Du Ming, He Shuang, Liu Jiaojiao, Yuan Long
Department of Cardiovascular Medicine, Liaoning Provincial People's Hospital, Shenyang, China.
PLoS One. 2025 Sep 3;20(9):e0330780. doi: 10.1371/journal.pone.0330780. eCollection 2025.

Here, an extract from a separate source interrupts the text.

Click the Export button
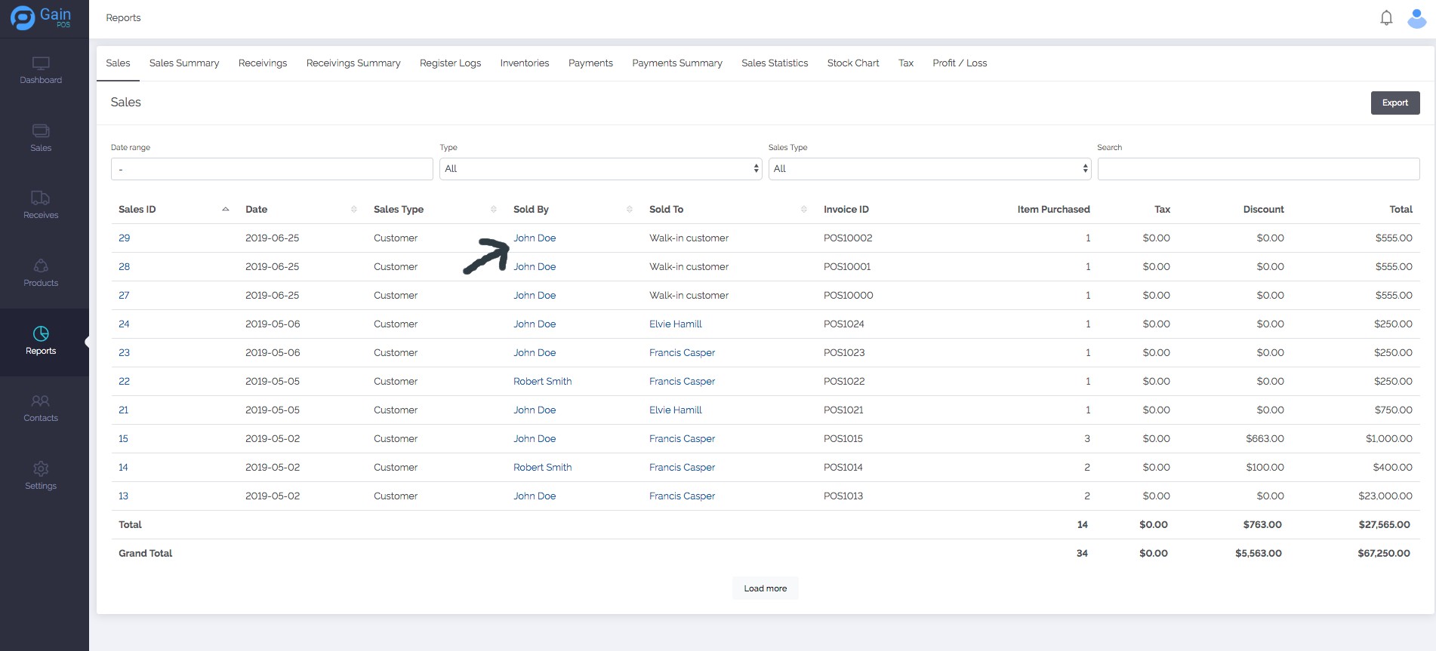The width and height of the screenshot is (1436, 651). click(1394, 103)
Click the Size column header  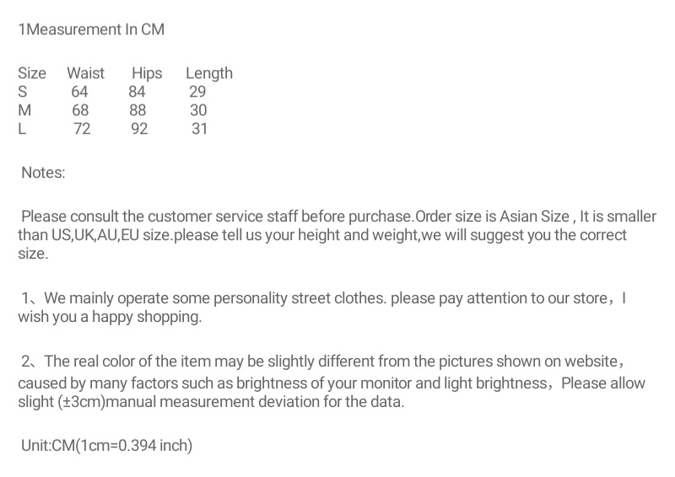(x=32, y=73)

Heart failure (HF) represents a significant public health concern, characterized by elevated rates of mortality and morbidity. Recent advancements in gene sequencing technologies have led to the identification of numerous genes associated with heart failure. By utilizing available gene expression data from the Gene Expression Omnibus (GEO) database, we conducted a screening for differentially expressed genes (DEGs) related to heart failure. Key genes were identified through intersection analysis in conjunction with weighted gene co-expression network analysis (WGCNA). Following this, we pinpointed four essential genes (ITIH5, ISLR, ASPN, and FNDC1) by employing functional enrichment analyses, machine learning approaches, protein-protein interaction (PPI) assessments, gene set enrichment analysis (GSEA), and immune infiltration evaluations. Additionally, a novel diagnostic model for heart failure was successfully developed using a deep learning convolutional neural network (CNN), and its diagnostic performance was validated within public datasets. Analysis via single-cell RNA sequencing further indicated stable up-regulation patterns of these genes across various cardiomyocyte types in HF patients. Moreover, the exploration of drug-protein interactions revealed two potential therapeutic drugs targeting the identified key genes, with molecular docking offering a feasible pathway for this connection. In conclusion, we identified four potential key biomarkers closely related to HF and two possibly effective small molecules, which provide significant insights into the molecular mechanisms underlying heart failure and the search for new therapeutic targets.
心力衰竭(HF)是一个重大的公共卫生问题,其死亡率和发病率居高不下。基因测序技术的最新进展已导致发现了许多与心力衰竭相关的基因。通过利用来自基因表达综合数据库(GEO)的现有基因表达数据,我们对与心力衰竭相关的差异表达基因(DEG)进行了筛选。通过结合加权基因共表达网络分析(WGCNA)的交集分析确定了关键基因。在此之后,我们通过功能富集分析、机器学习方法、蛋白质-蛋白质相互作用(PPI)评估、基因集富集分析(GSEA)和免疫浸润评估,确定了四个关键基因(ITIH5、ISLR、ASPN和FNDC1)。此外,使用深度学习卷积神经网络(CNN)成功开发了一种新的心力衰竭诊断模型,并在公共数据集中验证了其诊断性能。单细胞RNA测序分析进一步表明,这些基因在HF患者的各种心肌细胞类型中呈现稳定的上调模式。此外,对药物-蛋白质相互作用的探索揭示了两种针对已确定关键基因的潜在治疗药物,分子对接为这种联系提供了一条可行的途径。总之,我们确定了四个与HF密切相关的潜在关键生物标志物和两种可能有效的小分子,这为深入了解心力衰竭的分子机制和寻找新的治疗靶点提供了重要见解。